One Carla Fibla has been sent to Baghdad by the Vangua as special correspondent. She has apparently been taken on the official Potemkin tour, you know, the one where they show you the infant formula factory and orphanage that the Americans blew up. She got some quotes. Said Yassid, "Saddam is like our father, our family, the leader for whom we will sacrifice our lives." Said Karim, "Bush is a coward...Saddam Hussein is the strongest leader, the best in the world.". Carla did point out that the journalists were allowed to talk to people on only one street, and said that "The official control of every word is constant, the inhabitants are observed by local authorities while they all agree on the same thing. The enemy is clear and the national attitude is unanimous." It also looks like Saddam set up a demonstration for the foreign journos. A thousand Iraqi kids with olive branches held a "peace march" while chanting slogans in favor of Saddam. Their teachers said that "They aren't afraid because they won't need anything while our president is with us" amd "Every Iraqi child knows what he has to do when war comes." There's a nice photo of the Iraqi kids, who have pretty clearly been indoctrinated into the Saddam Youth.
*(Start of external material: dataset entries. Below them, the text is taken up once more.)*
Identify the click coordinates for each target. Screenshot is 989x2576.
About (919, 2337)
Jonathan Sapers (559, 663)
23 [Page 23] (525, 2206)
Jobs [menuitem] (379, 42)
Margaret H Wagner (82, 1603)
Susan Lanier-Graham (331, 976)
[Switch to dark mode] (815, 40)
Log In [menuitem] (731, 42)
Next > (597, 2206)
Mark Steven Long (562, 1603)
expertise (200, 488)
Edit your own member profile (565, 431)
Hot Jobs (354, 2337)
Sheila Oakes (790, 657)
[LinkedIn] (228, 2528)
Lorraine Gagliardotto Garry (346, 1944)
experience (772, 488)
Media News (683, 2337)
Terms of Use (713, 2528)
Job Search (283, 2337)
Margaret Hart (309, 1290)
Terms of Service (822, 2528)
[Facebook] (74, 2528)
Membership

Mario Soares, Socialist ex-president of Portugal from 1986 to 1996, has a long, dull Vangua op-ed today with occasional bursts of America-bashing. He says that America is operating with "absolute indifference toward human rights and international law", and that the American "spirit of reprisal" is "the opposite of justice, international legality, and even a contradiction of common moral sense". He accuses America of wanting to carry out a "holy war" and says that that would be "the worst thing that could happen to us!" Soares calls Donald Rumsfeld "bellicose" and "threatening", "arrogant" and "imprudent". He accuses the Americans of treating their captives unjustly, and says that this is "a world like the one George Orwell described". And he finishes up by saying "Utopian alternatives may be the most realistic ones today."

The op-ed itself is a turgid mound of crap, poorly written and badly reasoned. And the brilliant Jean-François Revel would most distinctly tell the dull-normal Mario Soares to go to hell for having written this steaming pile of warmed-over socialist rhetoric that was dead and buried intellectually well over a century ago. This, my fellow Americans, is what European Socialists really believe. My vote is that we deal with European conservative and moderate leaders and let the Socialists understand that they are beyond the pale of respectability as far as we're concerned.